A population-based, follow-up study.
Hospitals and primary healthcare centres in the Central Denmark Region.
Patients diagnosed with ischaemic heart disease (IHD) in the hospital and referred for rehabilitation in the primary healthcare setting from 1 September 2017 to 31 August 2018 (n=2018).
Four SES indicators (education, disposable family income, occupation and cohabitant status) were selected because of their established association with cardiovascular health and CR utilisation. Patients were followed up regarding no uptake of or dropout from CR in the primary healthcare setting.
The associations between the four SES indicators and either no uptake or dropout from CR were analysed using logistic regression with adjustment for age, sex, nationality and comorbidity.

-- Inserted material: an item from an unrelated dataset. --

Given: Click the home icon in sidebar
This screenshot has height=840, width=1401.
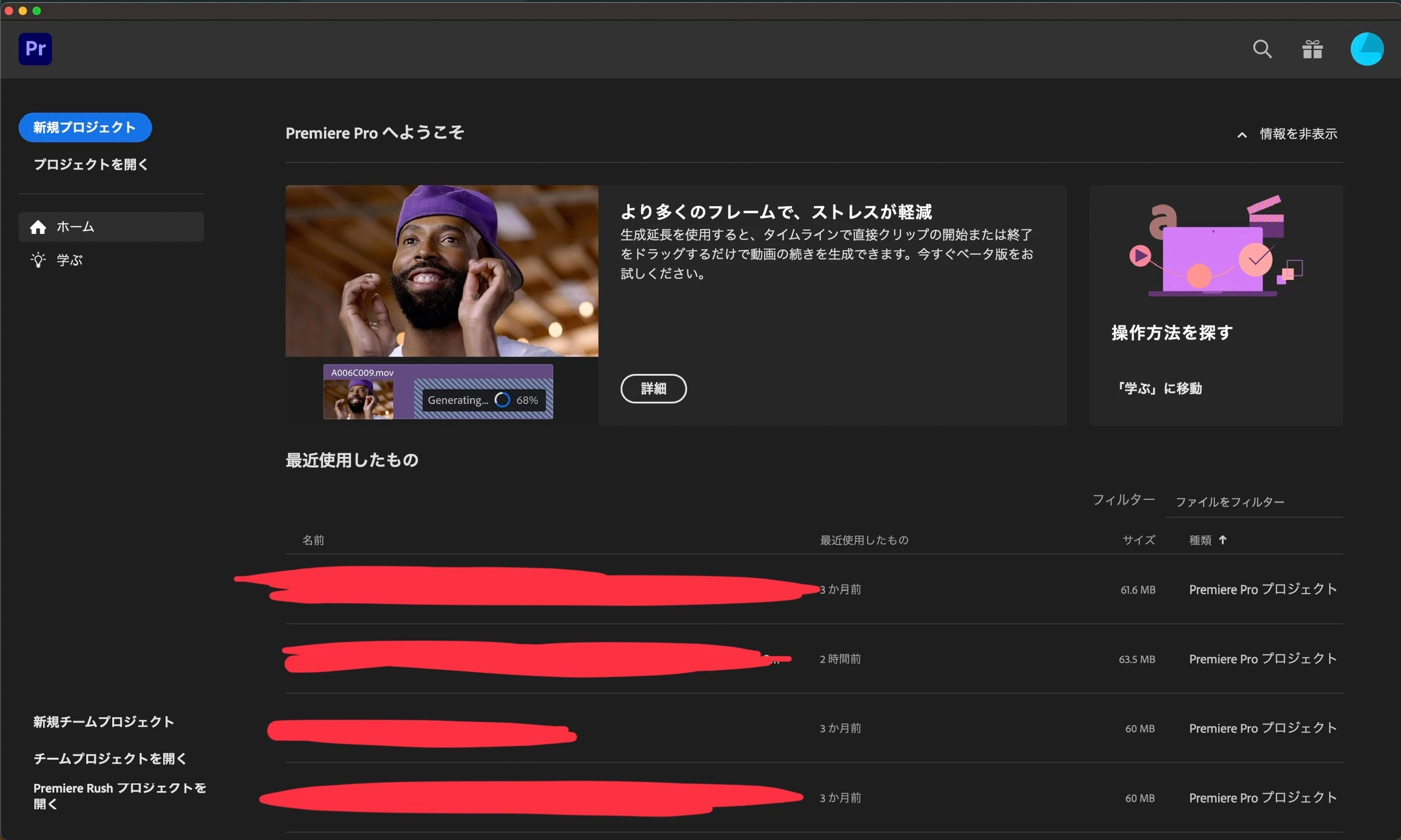Looking at the screenshot, I should (x=38, y=227).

Overall, 25% (n=507) of the referred patients did not take up CR and 24% (n=377) of the participators dropped out the CR. All adjusted ORs, except one (education/dropout) demonstrated that low SES compared with high are statistically significantly associated with higher odds of not taking up CR and dropout from CR. The ORs ranged from 1.52, 95%?CI 1.13 to 2.04 (education/no uptake) to 2.36, 95%?CI 1.60 to 3.46 (occupation/dropout).
This study highlights that indicators of SES are important markers of CR utilisation following hospitalisation for IHD.